Records to process: Begin

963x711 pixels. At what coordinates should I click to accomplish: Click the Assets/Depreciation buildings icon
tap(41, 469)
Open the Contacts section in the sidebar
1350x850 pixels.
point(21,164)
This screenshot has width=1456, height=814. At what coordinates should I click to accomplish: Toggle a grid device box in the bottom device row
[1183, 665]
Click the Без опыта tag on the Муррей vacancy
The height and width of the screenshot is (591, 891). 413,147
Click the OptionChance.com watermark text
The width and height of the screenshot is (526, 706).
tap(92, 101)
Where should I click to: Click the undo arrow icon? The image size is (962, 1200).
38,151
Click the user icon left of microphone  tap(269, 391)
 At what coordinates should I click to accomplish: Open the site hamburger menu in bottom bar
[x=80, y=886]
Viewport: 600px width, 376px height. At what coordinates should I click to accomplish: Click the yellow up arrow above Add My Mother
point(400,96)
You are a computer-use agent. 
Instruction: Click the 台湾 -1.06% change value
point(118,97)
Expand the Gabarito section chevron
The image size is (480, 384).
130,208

Records to process: End

Where the line holding "Click the Без опыта tag on the Муррей vacancy" appears in the listing above, start reproducing exactly, and end with the line holding "You are a computer-use agent.".

Answer to the exercise
Click the Без опыта tag on the Муррей vacancy
The height and width of the screenshot is (591, 891). 413,147
Click the OptionChance.com watermark text
The width and height of the screenshot is (526, 706).
tap(92, 101)
Where should I click to: Click the undo arrow icon? The image size is (962, 1200).
38,151
Click the user icon left of microphone  tap(269, 391)
 At what coordinates should I click to accomplish: Open the site hamburger menu in bottom bar
[x=80, y=886]
Viewport: 600px width, 376px height. At what coordinates should I click to accomplish: Click the yellow up arrow above Add My Mother
point(400,96)
You are a computer-use agent. 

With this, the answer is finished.